Using the material below, copy every line where "computer" appears.
*** Raw data ***
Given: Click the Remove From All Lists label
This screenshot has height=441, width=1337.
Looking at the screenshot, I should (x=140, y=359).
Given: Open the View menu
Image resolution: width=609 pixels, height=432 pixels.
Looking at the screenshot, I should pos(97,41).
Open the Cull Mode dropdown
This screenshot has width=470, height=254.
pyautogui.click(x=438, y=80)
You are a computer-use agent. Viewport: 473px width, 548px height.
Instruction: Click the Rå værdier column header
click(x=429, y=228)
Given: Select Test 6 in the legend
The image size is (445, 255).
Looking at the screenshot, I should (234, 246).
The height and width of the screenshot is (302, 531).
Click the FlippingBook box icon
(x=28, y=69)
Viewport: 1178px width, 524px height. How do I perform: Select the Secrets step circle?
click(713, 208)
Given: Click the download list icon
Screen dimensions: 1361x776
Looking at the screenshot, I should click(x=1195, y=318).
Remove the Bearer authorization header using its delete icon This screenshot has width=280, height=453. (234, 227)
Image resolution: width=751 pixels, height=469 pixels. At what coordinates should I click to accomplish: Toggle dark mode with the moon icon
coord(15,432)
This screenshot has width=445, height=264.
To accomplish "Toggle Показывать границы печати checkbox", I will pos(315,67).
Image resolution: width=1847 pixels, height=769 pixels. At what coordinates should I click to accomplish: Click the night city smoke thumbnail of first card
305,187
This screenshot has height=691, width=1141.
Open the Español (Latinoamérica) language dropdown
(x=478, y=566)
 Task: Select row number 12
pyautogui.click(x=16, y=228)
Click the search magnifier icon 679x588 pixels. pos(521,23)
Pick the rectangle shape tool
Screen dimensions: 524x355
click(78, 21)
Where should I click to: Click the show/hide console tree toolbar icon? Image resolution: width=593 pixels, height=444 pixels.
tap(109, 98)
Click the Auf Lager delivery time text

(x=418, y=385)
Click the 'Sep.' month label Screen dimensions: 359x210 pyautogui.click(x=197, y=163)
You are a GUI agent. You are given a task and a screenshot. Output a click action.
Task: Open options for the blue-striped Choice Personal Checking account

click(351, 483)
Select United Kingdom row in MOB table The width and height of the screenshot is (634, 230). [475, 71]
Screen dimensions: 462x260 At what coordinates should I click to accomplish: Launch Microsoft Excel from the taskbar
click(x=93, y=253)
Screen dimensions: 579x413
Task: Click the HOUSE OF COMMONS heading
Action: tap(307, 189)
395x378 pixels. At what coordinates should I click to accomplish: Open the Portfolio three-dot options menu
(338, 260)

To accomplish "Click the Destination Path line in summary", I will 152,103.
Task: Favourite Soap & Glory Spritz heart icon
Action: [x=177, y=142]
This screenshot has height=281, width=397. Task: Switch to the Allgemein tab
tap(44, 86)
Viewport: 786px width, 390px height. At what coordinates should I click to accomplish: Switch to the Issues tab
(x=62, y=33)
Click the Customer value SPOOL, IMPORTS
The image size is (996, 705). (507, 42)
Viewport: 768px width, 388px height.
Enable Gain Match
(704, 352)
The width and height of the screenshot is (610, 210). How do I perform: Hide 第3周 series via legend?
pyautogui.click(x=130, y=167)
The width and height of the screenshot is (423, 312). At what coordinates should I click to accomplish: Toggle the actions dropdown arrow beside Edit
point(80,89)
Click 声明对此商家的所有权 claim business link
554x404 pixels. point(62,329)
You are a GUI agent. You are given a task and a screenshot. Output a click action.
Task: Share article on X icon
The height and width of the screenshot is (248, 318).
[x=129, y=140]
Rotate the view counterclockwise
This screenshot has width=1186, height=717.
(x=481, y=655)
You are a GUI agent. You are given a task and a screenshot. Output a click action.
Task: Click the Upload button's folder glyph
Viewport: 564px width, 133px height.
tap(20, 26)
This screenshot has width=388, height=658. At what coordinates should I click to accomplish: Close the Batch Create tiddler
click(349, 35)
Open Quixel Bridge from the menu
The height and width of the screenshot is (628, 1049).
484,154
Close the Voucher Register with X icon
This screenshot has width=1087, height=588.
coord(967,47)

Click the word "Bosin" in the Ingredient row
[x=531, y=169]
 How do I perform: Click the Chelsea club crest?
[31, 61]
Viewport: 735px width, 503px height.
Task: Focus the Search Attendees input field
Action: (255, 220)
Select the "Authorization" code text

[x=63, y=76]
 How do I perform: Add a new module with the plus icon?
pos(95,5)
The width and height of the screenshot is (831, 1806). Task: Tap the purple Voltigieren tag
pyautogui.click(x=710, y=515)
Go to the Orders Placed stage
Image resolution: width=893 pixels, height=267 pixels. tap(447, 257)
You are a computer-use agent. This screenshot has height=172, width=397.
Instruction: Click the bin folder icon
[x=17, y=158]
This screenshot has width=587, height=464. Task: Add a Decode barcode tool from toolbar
***
*Written reply:*
You are a computer-use agent. Viewport: 473px width, 548px height.
You are a computer-use agent. This screenshot has height=172, width=397.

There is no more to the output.